• Work task
All of the entries should be returned without a single change.

• Information shown
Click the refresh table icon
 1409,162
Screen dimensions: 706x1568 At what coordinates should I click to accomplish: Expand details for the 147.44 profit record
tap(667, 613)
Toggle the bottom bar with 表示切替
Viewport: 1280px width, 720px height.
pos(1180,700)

• Response to the exercise
Click the refresh table icon
 1409,162
Screen dimensions: 706x1568 At what coordinates should I click to accomplish: Expand details for the 147.44 profit record
tap(667, 613)
Toggle the bottom bar with 表示切替
Viewport: 1280px width, 720px height.
pos(1180,700)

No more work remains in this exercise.